In the first hypothesis, we posit that individualism encourages stock price crash risk. According to Hofstede (2001), people from those cultures that promote individualism usually place greater emphasis on personal achievements and individual rights. Empirical studies have shown that CEOs from these cultures tend to be overconfident and self-attribution biased (Chui et al., 2010; Ferris et al., 2013), and to have a strong preference for risk-taking (Li et al., 2013). Overconfident CEOs often overestimate future returns from their firms’ investment projects, and thus are likely to delay loss or bad-news recognition (Ahmed and Duellman, 2013). Kim et al. (2015) argue that since overconfident managers are excessively optimistic about their investment projects and ignore or explain away privately observed negative feedbacks, the poor performances of these projects could accumulate. Using a large sample of U.S. firms, these authors find that firms with more overconfident CEOs are associated with higher stock price crash risk. Based on these studies, we argue that CEOs from high-individualism cultures should engage more in bad-news hoarding activities due to their overconfidence and self-attribution bias, which leads to a higher probability of stock price crash risk.

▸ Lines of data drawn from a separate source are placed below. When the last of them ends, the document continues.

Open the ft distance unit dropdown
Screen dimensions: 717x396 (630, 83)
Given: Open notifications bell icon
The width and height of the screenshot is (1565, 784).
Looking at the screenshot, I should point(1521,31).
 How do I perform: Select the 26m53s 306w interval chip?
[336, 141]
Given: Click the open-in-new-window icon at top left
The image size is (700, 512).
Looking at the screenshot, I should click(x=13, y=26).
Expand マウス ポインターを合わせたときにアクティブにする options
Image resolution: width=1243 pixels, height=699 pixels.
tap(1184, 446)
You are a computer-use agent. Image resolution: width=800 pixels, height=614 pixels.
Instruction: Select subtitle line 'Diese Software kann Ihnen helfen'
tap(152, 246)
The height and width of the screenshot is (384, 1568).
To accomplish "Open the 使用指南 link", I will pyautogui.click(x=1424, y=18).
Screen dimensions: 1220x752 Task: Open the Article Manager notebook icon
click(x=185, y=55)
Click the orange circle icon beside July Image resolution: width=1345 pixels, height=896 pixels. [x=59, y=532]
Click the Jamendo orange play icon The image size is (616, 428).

In the second hypothesis, we hypothesize that uncertainty avoidance curbs stock price crash risk. Hofstede (2001) argue that people from cultures exhibited by a high degree of uncertainty avoidance usually try to minimize the occurrence of unknown and unusual circumstances and to proceed with careful changes by planning and implementing rules, laws, and regulations. Existing literature shows that people from these cultures are more conservative and less tolerant of ambiguity. For example, Li et al. (2013) find that managers in such cultures have a weaker preference for corporate risk-taking. Beugelsdijk and Frijns (2010) find that investors in these cultures invest less in foreign assets than in domestic assets. Chen et al. (2015) find that the firms headquartered in high-uncertainty countries tend to hold more cash to compensate for bearing the uncertainty that is associated with the future cash flows. Against this backdrop, we argue that CEOs from the cultures that promote strong uncertainty avoidance, who generally are more conservative and less tolerant of ambiguity, should be less likely to stockpile bad news, which results in lower stock price crash risk.